# Test if there are two subsets which cover a set

Given a set $S$ of $n$ elements, and a set $\mathcal{X}$ of $m$ subsets of $S$, decide if there exist $U,V \in \mathcal{X}$, s.t. $U \cup V = S$.

Brute force would take time $O(nm^2)$ but is there any way of solving this more efficiently?

• This sounds somewhat similar to the 3SUM problem. – Yuval Filmus Mar 4 '13 at 20:05
• @Yuval Filmus I also thought so, but so far I did not find a simple reduction – user695652 Mar 4 '13 at 21:01
• What's even more interesting: If there is an $o(nm^2)$-algorithm for 2 sets, would there be an $o(nm^k)$-algorithm for k sets, too? – frafl Mar 6 '13 at 14:28

There is an $O(n2^n)$ algorithm which is better than the trivial $O(nm^2)$ algorithm when $m$ is really big. Let $f$ be the characteristic vector of $\mathcal{X}$, of length $2^n$; $f$ can be calculated in time $O(n2^n)$. The number of solutions $U,V$ is exactly equal to $$f' \begin{pmatrix} 0 & 1 \\ 1 & 1 \end{pmatrix}^{\otimes n} f.$$ Indeed, if $\chi_U$ is the indicator vector of $U$ then $$\chi'_U \begin{pmatrix} 0 & 1 \\ 1 & 1 \end{pmatrix}^{\otimes n} \chi_V = \begin{cases} 1 & \text{if } U \cup V = S, \\ 0 & \text{otherwise}. \end{cases}$$ The vector $g = \begin{pmatrix} 0 & 1 \\ 1 & 1 \end{pmatrix}^{\otimes n} f$ can be computed in time $O(n2^n)$ using an FFT-like algorithm, and then the inner product $f'g$ can be calculated in time $O(2^n)$. I'm lying a bit here: the numbers involved might get big.
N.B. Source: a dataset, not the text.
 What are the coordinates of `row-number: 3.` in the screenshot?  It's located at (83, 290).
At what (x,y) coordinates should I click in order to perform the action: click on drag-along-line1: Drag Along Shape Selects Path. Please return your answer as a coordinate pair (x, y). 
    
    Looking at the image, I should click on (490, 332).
However, if we replace addition with OR, we still find out whether there are any solutions, and all the numbers are in $\{0,1\}$ now.
The function $g$ is in fact related the upward closure of $f$, which is given by $h_U = g_{\overline{U}}$. The FFT algorithm uses the basic operation $h_{U \cup \{i\}} = h_U \lor h_{U \cup \{i\}}$. This makes it clear why $\bigvee_U f_U g_U = \bigvee_U f_U h_{\overline{U}}$ is what we want.
A solution to this problem is the two subsets $U$ and $V$ from $\mathcal{X}$. If we know $U$ upfront, we can answer this question in $O(n*m)$.
So let us examine the case where we would have a unique $U$, this happens when there is an element $a \in S$ is covered only by $U$. We can check this possibility in $O(n*m)$.
Afterwards, we can find $V$ through brute force in $O(n*m)$. If we don't have this possibility, I am not sure whether we can solve it more efficiently.